### EXERCISE BRIEF
Where a line below holds the string "toolbar", count it; then give the total without any other words.

________________________________________

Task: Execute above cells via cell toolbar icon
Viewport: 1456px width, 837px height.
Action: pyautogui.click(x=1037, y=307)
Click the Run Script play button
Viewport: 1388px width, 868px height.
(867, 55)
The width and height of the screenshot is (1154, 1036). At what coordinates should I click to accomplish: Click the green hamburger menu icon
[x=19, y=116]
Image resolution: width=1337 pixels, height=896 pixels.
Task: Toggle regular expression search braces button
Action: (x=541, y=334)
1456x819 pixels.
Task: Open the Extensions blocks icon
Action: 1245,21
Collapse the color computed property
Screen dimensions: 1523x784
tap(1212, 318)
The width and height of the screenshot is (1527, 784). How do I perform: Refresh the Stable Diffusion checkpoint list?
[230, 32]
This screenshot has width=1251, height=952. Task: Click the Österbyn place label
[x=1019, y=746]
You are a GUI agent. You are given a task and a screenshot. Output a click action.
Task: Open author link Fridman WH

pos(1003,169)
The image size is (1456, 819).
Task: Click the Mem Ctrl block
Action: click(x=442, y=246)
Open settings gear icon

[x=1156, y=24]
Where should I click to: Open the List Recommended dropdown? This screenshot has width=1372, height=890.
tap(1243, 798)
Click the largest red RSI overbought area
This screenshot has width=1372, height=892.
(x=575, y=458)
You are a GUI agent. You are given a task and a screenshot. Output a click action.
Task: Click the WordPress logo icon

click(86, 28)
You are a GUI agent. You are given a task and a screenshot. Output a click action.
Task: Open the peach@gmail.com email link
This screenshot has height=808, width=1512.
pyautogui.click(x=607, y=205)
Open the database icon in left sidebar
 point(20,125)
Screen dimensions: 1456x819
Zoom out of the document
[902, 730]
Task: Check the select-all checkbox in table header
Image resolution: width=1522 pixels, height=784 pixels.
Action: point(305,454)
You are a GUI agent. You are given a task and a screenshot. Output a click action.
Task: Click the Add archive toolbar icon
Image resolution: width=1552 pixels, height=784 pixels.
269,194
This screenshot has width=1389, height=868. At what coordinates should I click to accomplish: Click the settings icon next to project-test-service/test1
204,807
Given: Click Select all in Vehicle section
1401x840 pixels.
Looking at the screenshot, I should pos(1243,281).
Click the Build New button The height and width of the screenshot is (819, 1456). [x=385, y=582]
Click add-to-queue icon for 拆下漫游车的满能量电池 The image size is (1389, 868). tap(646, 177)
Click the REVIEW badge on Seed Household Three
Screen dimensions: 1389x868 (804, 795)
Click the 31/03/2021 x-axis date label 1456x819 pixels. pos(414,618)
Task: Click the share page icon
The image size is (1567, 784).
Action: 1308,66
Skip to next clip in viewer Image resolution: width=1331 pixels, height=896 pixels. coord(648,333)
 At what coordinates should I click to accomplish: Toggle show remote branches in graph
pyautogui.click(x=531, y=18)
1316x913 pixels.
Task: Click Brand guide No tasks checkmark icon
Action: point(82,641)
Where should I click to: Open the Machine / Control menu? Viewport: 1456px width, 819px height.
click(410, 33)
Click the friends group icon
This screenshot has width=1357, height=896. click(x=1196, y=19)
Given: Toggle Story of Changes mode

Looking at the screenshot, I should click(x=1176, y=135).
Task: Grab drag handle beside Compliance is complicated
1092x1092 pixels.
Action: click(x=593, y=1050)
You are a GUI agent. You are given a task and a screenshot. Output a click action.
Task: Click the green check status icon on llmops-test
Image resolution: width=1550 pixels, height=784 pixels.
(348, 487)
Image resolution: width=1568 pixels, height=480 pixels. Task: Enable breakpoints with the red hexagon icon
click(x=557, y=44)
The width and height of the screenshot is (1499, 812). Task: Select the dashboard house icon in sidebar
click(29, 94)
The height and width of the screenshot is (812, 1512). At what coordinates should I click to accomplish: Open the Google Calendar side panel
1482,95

________________________________________

### SOLUTION TO THE EXERCISE
2